**What is needed:** Look at each line of the records and count those with "computer" in them. Please answer with the count alone.

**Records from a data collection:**
- - -

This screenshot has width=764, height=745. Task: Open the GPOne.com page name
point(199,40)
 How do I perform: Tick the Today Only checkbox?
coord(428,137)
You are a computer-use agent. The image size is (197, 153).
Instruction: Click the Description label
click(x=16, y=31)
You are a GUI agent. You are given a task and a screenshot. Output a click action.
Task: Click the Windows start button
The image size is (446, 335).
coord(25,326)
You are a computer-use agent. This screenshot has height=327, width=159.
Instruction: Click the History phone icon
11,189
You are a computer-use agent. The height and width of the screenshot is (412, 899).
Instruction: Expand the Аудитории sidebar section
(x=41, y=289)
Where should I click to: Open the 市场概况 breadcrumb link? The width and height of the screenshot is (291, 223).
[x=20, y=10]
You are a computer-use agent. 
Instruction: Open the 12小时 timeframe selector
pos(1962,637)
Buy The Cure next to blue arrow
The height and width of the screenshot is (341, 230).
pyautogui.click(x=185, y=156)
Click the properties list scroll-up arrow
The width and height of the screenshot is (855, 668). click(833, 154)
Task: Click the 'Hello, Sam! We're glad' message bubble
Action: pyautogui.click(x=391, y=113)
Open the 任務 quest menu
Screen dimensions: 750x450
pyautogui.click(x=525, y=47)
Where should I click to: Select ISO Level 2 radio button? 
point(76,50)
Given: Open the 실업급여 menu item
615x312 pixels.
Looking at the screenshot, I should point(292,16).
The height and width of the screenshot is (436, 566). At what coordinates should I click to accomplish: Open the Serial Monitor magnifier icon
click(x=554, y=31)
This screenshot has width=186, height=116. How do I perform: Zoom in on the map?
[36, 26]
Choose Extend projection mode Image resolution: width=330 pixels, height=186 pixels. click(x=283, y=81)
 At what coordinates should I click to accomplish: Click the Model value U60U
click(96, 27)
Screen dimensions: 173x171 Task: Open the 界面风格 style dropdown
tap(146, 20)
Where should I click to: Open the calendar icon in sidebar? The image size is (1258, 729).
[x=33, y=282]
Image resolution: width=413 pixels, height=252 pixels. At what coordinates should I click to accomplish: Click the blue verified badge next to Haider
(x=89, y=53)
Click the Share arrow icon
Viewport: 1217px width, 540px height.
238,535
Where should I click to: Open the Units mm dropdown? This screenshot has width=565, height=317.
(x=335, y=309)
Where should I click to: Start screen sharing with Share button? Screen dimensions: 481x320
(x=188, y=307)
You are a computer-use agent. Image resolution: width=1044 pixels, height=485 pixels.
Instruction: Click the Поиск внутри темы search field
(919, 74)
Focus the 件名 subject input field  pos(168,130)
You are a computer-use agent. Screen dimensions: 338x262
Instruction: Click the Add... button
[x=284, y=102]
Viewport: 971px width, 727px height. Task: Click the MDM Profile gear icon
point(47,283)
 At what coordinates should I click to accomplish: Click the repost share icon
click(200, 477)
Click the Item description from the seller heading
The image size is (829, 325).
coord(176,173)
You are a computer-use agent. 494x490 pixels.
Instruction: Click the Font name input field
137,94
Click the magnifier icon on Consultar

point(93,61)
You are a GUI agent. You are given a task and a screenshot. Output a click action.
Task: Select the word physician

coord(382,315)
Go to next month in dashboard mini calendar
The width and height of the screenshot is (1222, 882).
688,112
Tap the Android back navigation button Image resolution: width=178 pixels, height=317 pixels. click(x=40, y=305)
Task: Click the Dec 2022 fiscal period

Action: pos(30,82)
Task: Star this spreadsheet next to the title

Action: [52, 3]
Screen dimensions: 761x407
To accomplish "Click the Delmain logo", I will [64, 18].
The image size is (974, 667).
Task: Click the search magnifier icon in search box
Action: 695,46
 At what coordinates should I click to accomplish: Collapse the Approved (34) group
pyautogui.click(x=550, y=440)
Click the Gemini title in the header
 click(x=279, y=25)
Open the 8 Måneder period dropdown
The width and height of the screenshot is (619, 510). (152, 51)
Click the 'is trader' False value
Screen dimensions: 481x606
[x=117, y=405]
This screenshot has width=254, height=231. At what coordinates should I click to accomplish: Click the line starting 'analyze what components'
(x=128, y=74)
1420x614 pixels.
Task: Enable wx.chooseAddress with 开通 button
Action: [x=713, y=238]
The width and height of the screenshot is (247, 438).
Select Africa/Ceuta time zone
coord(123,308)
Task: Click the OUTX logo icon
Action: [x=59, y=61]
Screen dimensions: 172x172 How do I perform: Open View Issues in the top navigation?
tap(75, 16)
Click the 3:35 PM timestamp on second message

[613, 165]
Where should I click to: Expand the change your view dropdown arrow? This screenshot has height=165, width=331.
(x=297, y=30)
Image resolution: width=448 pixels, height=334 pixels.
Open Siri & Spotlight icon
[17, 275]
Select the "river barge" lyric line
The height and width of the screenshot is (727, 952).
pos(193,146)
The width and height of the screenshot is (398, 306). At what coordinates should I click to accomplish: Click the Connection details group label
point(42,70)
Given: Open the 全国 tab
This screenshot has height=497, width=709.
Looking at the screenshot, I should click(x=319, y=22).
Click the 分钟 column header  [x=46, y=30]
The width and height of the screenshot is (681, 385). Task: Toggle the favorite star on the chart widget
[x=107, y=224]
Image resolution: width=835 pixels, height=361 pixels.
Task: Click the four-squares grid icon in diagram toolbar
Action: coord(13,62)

- - -

**Response to the exercise:** 7